● EXERCISE AIM
If a line in the records below holds the string "width", count it, and state only the final count.

● EXTRACTED RECORDS
[Start of Attachment]

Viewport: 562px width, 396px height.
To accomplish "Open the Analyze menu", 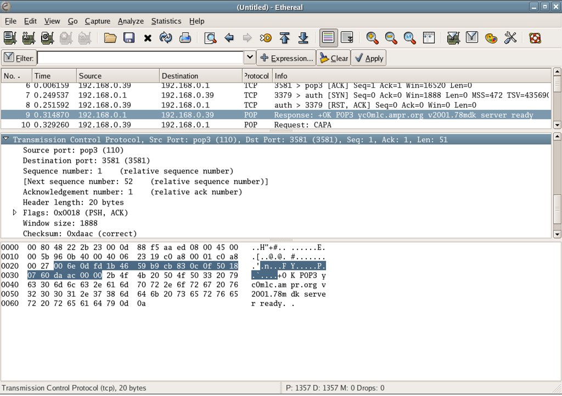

[End of Attachment]
[Start of Attachment]

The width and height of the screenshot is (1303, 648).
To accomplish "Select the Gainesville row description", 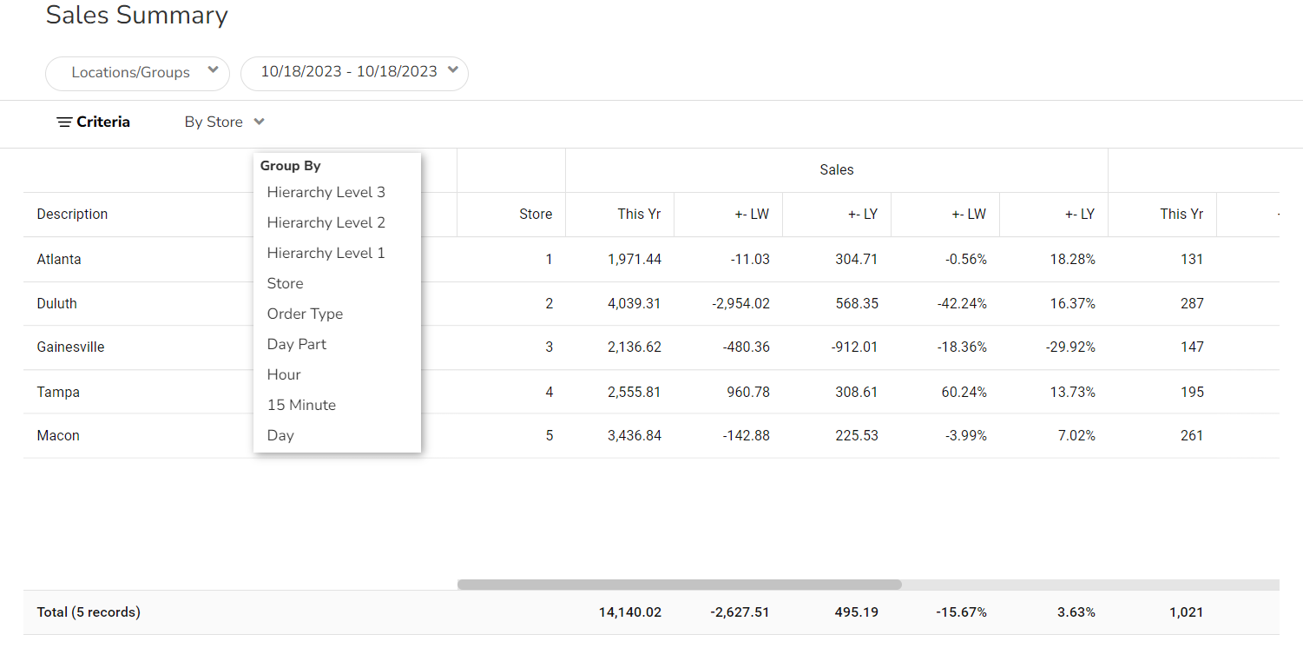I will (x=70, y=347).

[End of Attachment]
[Start of Attachment]

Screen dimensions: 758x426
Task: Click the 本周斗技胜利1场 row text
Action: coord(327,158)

[End of Attachment]

● ANSWER
2